I let myself believe that maybe this time would be different. That all the work I had done, all the awareness, all the growth, had finally led me somewhere safe. I felt seen not just for my softness, but for my depth. I felt met instead of used. Held instead of tolerated.
And because of that, I trusted her with everything.
I told her about my past. About the ways love had hurt me. About how deeply I feared abandonment. About how much consistency mattered to me. She knew what it had cost me to open like that. She knew how careful I was being with my heart.
At first, she met me there.
But slowly, something began to change.
There were moments of intense closeness followed by sudden distance. Warmth followed by withdrawal. Promises made and then quietly undone. Sometimes she could go deep with me, emotionally present and reflective. Other times she felt unreachable. Guarded. Afraid.
It felt like loving someone who could access closeness at times, and retreat from it at others — as if different parts of her were taking turns.
I tried to be patient. I tried to communicate clearly. I tried to hold space for her fear without silencing myself. I explained my needs gently and honestly, believing that clarity could create safety. Instead, the ground kept shifting.
I began to feel the familiar tightening in my chest. The hypervigilance. The waiting. The feeling of self-abandonment. I hated that feeling because I recognized it. I had been here before. I had promised myself I would never live inside this kind of uncertainty again.
And yet, I stayed.
Not because I was naive, but because when things were good, they were so good. Because the connection felt rare. Because she had shown me a version of love that felt real, and I kept hoping we could return to it.
Our separation felt final, but unfinished.

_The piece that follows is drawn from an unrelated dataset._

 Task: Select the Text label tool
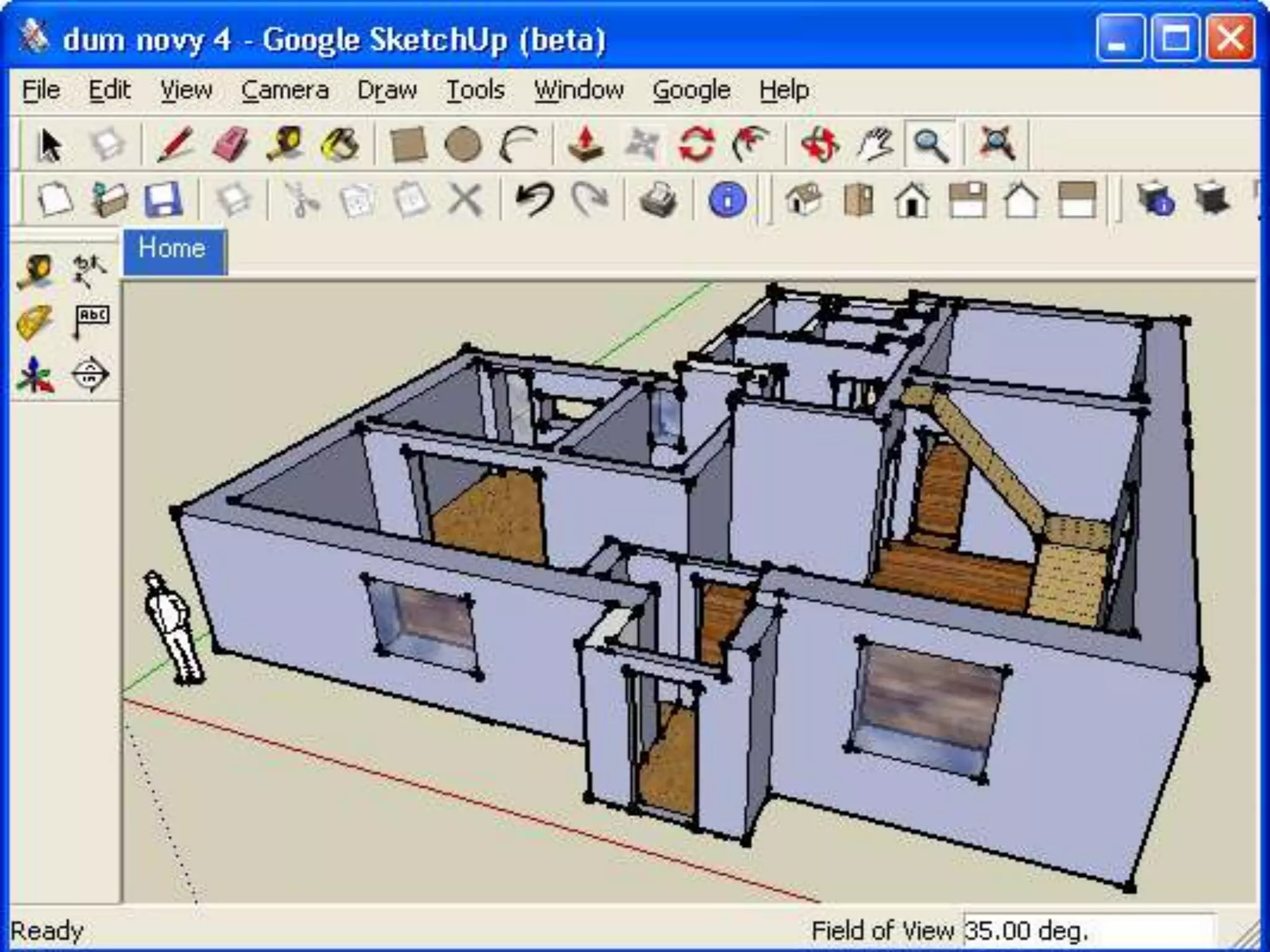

There was distance, then reaching. Boundaries, then softness. Silence followed by familiar words that reopened old wounds. It never stayed closed long enough to feel resolved, and never stayed open long enough to feel safe.
There was no true untangling. Just stretches of absence followed by moments of closeness that made me believe we were still holding something real. We struggled not to reach for each other, even when we knew we should stop. Periods of no contact felt unbearable, followed by reconnecting that felt stabilizing. Each return brought relief; each withdrawal brought despair.
I was left holding the weight of what we had built without ever being sure when it was actually over. Trying to understand how something that once felt mutual could keep changing shape. Never solid enough to rest in, yet never gone enough to release.
That loss broke me in a way the others never had.
I don’t think she meant to devastate me. I think she was afraid. I think she didn’t know how to stay present when things became real. I think her own unhealed parts took over.
But intent does not erase impact.
And the impact was this: the one person I trusted not to repeat the pattern still became part of it. Not by intention, but by limitation.
That is what shattered me. Not because she was cruel, but because she mattered. Because the love was real enough to hope for, and unstable enough to lose.